For these Challenge tasks, the ALCOHOL LANGUAGE CORPUS (ALC) and the SLEEPY LANGUAGE CORPUS (SLC) with genuine intoxicated and sleepy speech will be provided by the organisers. The first consists of 39 hours of speech, stemming from 154 speakers in gender balance, and will serve to evaluate features and algorithms for the estimation of speaker intoxication. The second features 21 hours of speech recordings of 99 subjects, annotated in 10 different levels of sleepiness. The verbal material consists of different complexity reaching from sustained vowel phonation to natural communication. The corpora further feature detailed speaker meta data, orthographic transcript, phonemic transcript, and segmentation and multiple annotation tracks. Both are given with distinct definitions of test, development, and training partitions, incorporating speaker independence as needed in most real-life settings. Benchmark results will be provided.

In these respects, the INTERSPEECH 2011 Speaker State Challenge shall help bridging the gap between excellent research on paralinguistic information in spoken language and low compatibility of results.

Two Sub-Challenges are addressed:

  • In the Intoxication Sub-Challenge, alcoholisation of speakers has to be determined as two-class classification task: alcoholised for a blood alcohol concentration (BAC) exceeding 0.5 or non-alcoholised. The Challenge measure will be the unweighted average recall of these two classes to better compensate for imbalance between classes. However, in the training and development partition also the actual BAC from 0.28-1.75 per mill is provided.
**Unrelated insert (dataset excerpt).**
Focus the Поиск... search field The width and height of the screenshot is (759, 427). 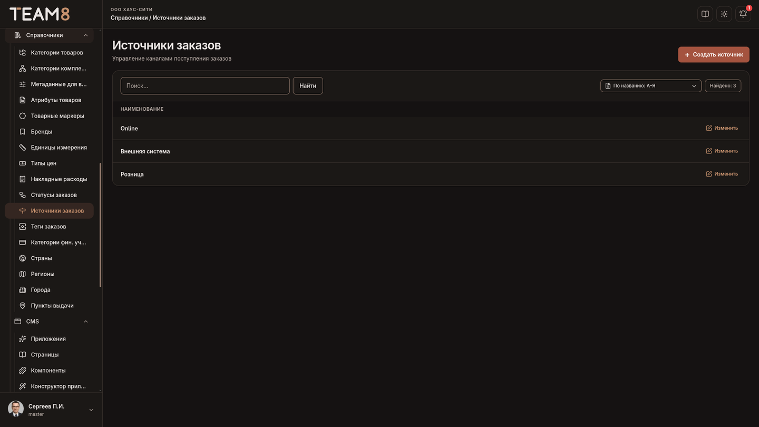205,86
This information may be used as additional information for model construction or reporting of more precise results in submitted papers on the development partition.
  • In the Sleepiness Sub-Challenge, sleepiness of speakers has to be determined by a suited algorithm and acoustic features. While the annotation provides sleepiness in ten levels, only two classes have to be recognised accordingly: sleepiness for a level exceeding level seven. Again, the full information is provided for the training and development partition and the Challenge measure is unweighted average recall of the two classes.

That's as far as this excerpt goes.